A Hopeful Harp

While looking at Dear Harp of My Country by Thomas Moore we can see how Moore creates a strong bond between the speaker and the harp showing the importance it held not only to himself but the symbol it held to his country. Moore twice states in his work “Dear harp of my country…” allowing readers to really grasp the idea that the harp held an important significance to those in his country.

Dear Harp of my Country! in darkness I found thee...”

The first time around this phrase is used it is showing readers the beauty of the harp and its significance to those who which played it as well as heard its song. Not only that but it gives the harp the light at the end of the tunnel feeling. Moore gives the harp in this first line alone a feeling of salvation of hope.

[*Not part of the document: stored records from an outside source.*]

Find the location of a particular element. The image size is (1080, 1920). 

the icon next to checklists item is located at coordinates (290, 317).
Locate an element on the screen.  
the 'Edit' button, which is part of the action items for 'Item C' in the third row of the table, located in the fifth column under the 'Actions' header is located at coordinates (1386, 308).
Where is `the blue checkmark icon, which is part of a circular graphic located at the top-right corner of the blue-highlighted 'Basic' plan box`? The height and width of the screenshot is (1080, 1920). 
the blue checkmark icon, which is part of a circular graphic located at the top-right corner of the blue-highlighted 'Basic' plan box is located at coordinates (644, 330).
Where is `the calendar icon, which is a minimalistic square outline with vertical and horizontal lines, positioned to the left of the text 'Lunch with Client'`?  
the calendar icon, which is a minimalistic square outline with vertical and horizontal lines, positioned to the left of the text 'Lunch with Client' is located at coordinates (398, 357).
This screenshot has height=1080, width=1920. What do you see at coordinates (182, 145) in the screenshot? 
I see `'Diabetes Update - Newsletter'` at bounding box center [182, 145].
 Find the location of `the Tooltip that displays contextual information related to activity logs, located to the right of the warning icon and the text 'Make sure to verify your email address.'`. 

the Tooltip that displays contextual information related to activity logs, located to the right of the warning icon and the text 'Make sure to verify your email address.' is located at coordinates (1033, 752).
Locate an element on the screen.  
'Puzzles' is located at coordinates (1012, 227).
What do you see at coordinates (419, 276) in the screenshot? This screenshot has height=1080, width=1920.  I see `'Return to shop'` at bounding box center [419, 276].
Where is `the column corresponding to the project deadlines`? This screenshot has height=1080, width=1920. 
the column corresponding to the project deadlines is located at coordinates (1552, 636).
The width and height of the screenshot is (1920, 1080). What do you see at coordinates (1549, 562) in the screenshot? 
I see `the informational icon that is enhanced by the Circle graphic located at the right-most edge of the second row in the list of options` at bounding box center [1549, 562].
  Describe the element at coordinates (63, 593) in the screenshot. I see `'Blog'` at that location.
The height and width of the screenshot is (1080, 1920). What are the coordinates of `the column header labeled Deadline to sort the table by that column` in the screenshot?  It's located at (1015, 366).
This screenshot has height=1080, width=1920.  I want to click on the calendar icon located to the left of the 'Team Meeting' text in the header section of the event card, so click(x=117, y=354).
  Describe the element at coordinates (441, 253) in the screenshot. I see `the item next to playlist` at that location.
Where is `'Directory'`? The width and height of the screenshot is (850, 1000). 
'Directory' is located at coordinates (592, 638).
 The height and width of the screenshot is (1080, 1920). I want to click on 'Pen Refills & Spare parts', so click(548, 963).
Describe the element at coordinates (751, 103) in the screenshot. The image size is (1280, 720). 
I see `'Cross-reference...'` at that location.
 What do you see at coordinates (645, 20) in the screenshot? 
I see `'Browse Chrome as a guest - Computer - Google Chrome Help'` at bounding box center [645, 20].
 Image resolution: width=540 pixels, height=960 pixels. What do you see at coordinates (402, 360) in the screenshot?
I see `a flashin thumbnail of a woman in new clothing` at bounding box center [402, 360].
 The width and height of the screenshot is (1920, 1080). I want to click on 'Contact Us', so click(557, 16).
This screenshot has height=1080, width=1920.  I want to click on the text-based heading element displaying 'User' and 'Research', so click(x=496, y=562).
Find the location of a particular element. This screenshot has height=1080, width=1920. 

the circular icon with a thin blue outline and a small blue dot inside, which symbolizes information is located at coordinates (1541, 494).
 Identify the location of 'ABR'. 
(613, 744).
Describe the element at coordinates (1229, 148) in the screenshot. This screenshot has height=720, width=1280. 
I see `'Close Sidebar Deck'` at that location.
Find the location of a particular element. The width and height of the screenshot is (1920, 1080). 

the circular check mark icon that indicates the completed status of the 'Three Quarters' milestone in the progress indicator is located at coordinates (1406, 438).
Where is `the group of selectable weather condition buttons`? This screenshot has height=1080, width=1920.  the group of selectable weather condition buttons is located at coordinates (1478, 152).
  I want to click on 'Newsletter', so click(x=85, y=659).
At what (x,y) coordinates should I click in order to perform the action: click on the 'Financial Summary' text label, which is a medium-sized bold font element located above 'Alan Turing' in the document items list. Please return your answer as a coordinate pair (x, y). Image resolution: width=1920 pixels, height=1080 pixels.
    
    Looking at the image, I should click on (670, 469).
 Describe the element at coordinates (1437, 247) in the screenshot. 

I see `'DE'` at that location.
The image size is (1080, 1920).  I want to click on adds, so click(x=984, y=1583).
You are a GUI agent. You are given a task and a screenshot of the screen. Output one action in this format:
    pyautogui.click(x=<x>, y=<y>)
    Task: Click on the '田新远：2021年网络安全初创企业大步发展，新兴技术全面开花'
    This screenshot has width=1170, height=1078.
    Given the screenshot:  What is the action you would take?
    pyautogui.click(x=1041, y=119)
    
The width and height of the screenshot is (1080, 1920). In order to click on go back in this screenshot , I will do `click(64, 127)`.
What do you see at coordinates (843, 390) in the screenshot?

Dear Harp of my Country! farewell to thy numbers

The second time around it feels like a final farewell, almost like an obituary towards a loved one. By creating this Moore shows the emotions and pride the harp brings to his people as well as the sadness it brings to see that the harp is not once seen as how it used to be. And being that his history is one of a musician, we can see how musicians hold certain instruments dear to their harps as they were a part of the creation of some of their pieces. And even though Moore shows and makes the harp feel like a loved one we lost he also manages to show readers how the harp was a symbol of hope to those who played and those who listened.

-Diana Moreno

2 thoughts on “A Hopeful Harp

  1. Your explanation on how Moore uses his personal emotions to better represent the importance of the harp is the an original and creative way to look at the work. It provides an alternate layer of insight into how literature of power can convey raw emotion because it is dependent on empathy to begin with. Although the explanation behind the personification of the harp is thorough and expressive, the analysis could be further improved if the claim of the harp as hopeful was better substantiated.


  2. The main thesis deals with the similarities between the author and his harp (and more importantly his country). I like how this post has enough room to thoroughly examine the poem, taking time look at them from a critical point of view. This could be improved with one more examination of one more line.